Papier-mâché, a type of composition and a cheaper alternative to wood, was a popular mix and its mass-production during the early-nineteenth century marked the beginnings of the German doll-making industry. The production of glazed porcelain, or china dolls during the mid-19th century meant that wax doll-making had halted by around 1890. Porcelain dolls boasted a shiny appearance, creating a very pleasing finish. Most were produced in Germany and France.
Also common in both countries from around the 1860s were dolls of bisque (unglazed porcelain), which featured delicately painted faces and a most attractive skin colour. While the heads were of china, the dolls' bodies tended to be of leather or wood. Historically most dolls were representations of adult women, the French 'bebe', popular in the 1880s, depicted a younger girl for the first time. The 19th century was truly a golden era for the production of dolls, whether in wood, wax, or china, when most were made in Germany, France, England (and later in the United States).

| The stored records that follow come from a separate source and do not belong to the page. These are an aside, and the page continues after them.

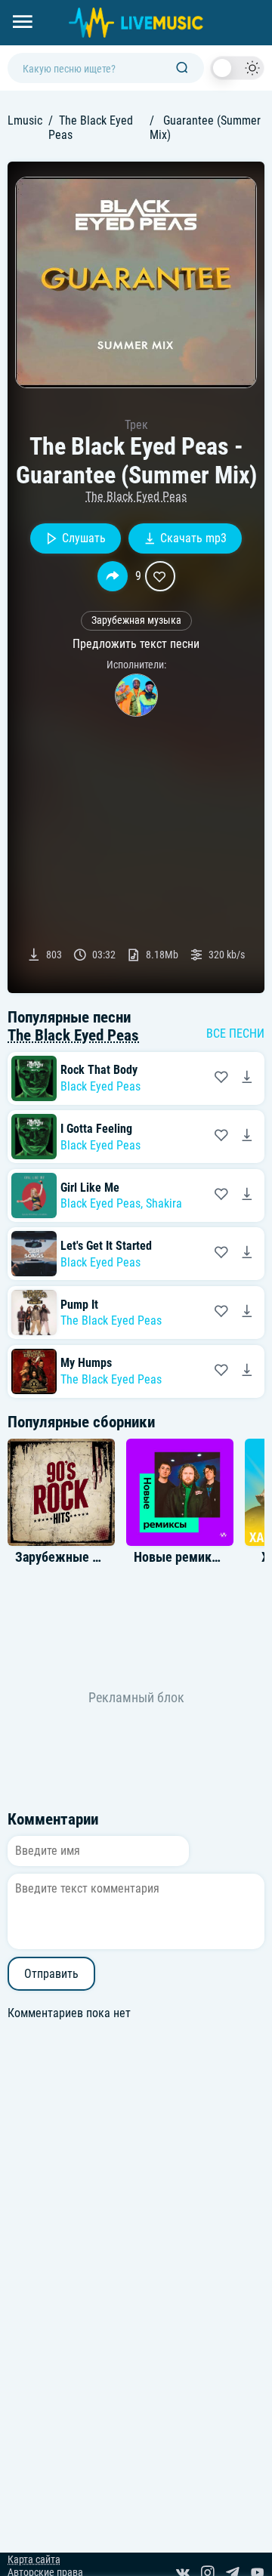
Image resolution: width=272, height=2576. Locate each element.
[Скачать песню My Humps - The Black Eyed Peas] (247, 1371)
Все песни (235, 1033)
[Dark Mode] (237, 68)
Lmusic (25, 120)
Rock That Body (99, 1070)
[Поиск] (182, 68)
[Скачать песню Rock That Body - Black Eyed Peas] (247, 1078)
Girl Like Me (89, 1187)
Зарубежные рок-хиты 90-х (95, 1557)
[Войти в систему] (266, 5)
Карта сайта (34, 2559)
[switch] (237, 68)
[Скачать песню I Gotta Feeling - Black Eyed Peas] (247, 1136)
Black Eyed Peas (100, 1086)
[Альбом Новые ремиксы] (179, 1492)
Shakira (164, 1203)
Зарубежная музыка (136, 620)
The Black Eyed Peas (136, 496)
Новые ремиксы (180, 1557)
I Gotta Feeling (96, 1128)
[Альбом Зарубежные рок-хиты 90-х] (61, 1492)
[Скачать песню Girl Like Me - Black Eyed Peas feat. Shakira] (247, 1195)
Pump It (79, 1304)
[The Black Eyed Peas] (136, 695)
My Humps (86, 1363)
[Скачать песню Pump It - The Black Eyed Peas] (247, 1312)
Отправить (51, 1974)
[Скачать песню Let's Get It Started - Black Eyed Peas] (247, 1253)
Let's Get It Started (106, 1246)
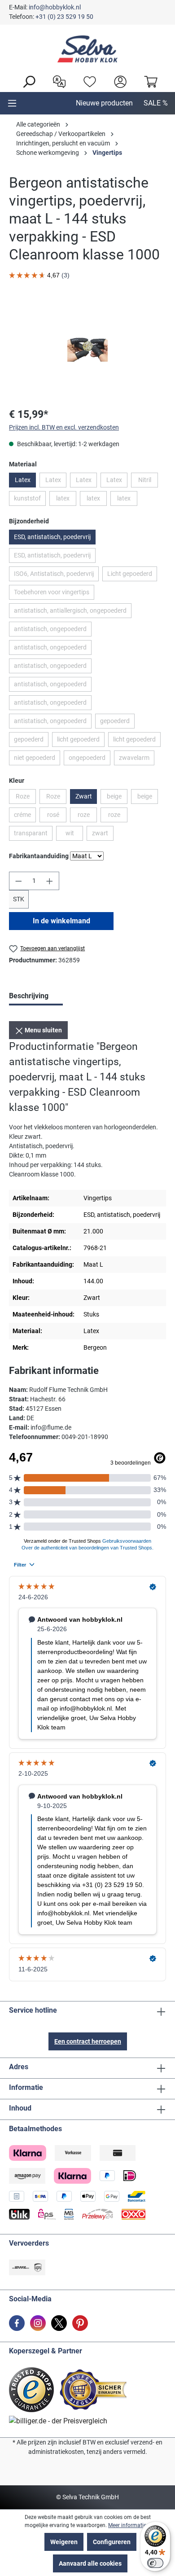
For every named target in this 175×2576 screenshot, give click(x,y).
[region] (87, 349)
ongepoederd (89, 759)
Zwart (83, 796)
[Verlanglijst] (87, 81)
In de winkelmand (61, 921)
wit (74, 834)
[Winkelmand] (148, 81)
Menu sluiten (42, 1030)
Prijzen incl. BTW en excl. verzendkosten (64, 427)
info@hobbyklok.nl (55, 7)
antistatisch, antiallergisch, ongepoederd (72, 612)
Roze (26, 798)
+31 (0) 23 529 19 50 (64, 16)
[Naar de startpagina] (87, 48)
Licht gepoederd (132, 575)
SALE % (156, 103)
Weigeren (64, 2541)
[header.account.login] (118, 81)
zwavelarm (136, 759)
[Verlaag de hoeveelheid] (18, 881)
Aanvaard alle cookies (90, 2563)
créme (25, 816)
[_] (87, 349)
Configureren (112, 2541)
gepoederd (117, 722)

Whereas travelling fairs and markets commonly sold toys and dolls during the pre-industrial era, by the 19th century more permanent toyshops had been opened to sell goods on a regular basis. Undressed dolls were often purchased, after which mothers or their daughters sewed their own outfits, either following their own designs or shop-bought patterns. The sewing of the body is a good indication of a doll's date, for sewing machines were not generally used until about 1870. By this time, dolls were generally becoming less of a luxury item and more affordable for a larger audience. In Wales, however, until the mid-20th century few Welsh families had money to spend on anything save life's essentials, which usually meant creating one's own forms of entertainment and amusement. Dolls were made by local craftsmen or a child's parents from wood or cloth, thus being rather unsophisticated, yet, at the same time, often charming and full of character.
Owing to new production methods, the toy industry in Britain was transformed following the Second World War by the emergence of new, cheaper materials, such as plastic. Prices dropped as toys and dolls became available for all children. Hard plastic dolls were first manufactured in the 1940s, and from then on, such brightly coloured and fashionable new creations led to the demise of home-made items, which appeared rather dowdy in comparison. The internationally successful Barbie doll first hit the shelves from America in 1959 and nowadays, large toy shops stock a staggeringly large array of dolls, many of which are based on female characters from popular films and television programmes.
The Museum's doll collection continues to grow and it is important that contemporary examples are collected to reflect the changing nature of doll-making as new materials and techniques are introduced into the market. Welsh connections remain essential, with the doll needing either to have been made or played with in Wales before it can be accessioned. The Museum is particularly proud of its Welsh costume dolls, ranging from rare mid-19th century pieces to a 1999 'Cool Cymru' Barbie smartly donned in Welsh dragon dress.